◆ **What is expected**
Count the lines in the data below that contain the string "dropdown" and give only that number.

+-------+

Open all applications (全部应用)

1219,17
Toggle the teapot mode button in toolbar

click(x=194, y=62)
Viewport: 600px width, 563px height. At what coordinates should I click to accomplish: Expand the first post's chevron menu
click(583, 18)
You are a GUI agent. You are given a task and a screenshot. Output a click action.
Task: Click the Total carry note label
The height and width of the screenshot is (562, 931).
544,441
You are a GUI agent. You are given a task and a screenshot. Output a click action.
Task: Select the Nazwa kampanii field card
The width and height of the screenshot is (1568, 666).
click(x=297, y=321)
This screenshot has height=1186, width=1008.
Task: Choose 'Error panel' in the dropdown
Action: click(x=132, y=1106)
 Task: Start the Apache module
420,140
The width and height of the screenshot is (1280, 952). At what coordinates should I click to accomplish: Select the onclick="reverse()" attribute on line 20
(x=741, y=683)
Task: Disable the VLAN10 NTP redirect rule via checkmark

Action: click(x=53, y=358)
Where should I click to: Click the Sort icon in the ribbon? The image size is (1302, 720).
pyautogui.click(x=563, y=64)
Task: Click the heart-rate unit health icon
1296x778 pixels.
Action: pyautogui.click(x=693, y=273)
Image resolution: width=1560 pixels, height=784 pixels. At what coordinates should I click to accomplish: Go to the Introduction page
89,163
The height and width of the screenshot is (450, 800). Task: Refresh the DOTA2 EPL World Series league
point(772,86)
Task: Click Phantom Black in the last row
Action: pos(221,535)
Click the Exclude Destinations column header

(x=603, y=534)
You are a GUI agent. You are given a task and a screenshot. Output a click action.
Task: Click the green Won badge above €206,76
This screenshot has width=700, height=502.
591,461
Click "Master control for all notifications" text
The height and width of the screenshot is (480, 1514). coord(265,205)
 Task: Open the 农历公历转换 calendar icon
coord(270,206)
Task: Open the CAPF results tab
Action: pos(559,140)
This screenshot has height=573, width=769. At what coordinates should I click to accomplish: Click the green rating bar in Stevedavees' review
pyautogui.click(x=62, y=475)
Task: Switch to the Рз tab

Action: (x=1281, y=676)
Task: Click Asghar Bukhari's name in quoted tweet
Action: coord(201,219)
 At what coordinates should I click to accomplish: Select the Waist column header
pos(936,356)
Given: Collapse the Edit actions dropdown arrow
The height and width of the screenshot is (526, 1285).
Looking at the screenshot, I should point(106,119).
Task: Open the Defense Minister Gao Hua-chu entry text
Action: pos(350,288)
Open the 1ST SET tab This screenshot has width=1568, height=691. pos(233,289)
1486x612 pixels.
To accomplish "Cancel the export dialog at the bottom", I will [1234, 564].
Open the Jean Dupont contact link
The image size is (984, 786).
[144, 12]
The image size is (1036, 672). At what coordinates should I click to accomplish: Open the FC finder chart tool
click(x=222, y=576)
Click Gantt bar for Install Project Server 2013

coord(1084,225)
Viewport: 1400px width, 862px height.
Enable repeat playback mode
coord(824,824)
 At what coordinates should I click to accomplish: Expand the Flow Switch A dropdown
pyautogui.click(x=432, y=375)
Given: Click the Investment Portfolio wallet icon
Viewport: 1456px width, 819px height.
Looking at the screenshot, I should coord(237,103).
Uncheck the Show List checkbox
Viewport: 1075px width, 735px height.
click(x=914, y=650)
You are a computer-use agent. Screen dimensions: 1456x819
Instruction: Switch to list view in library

+-------+

◆ **Correct result**
3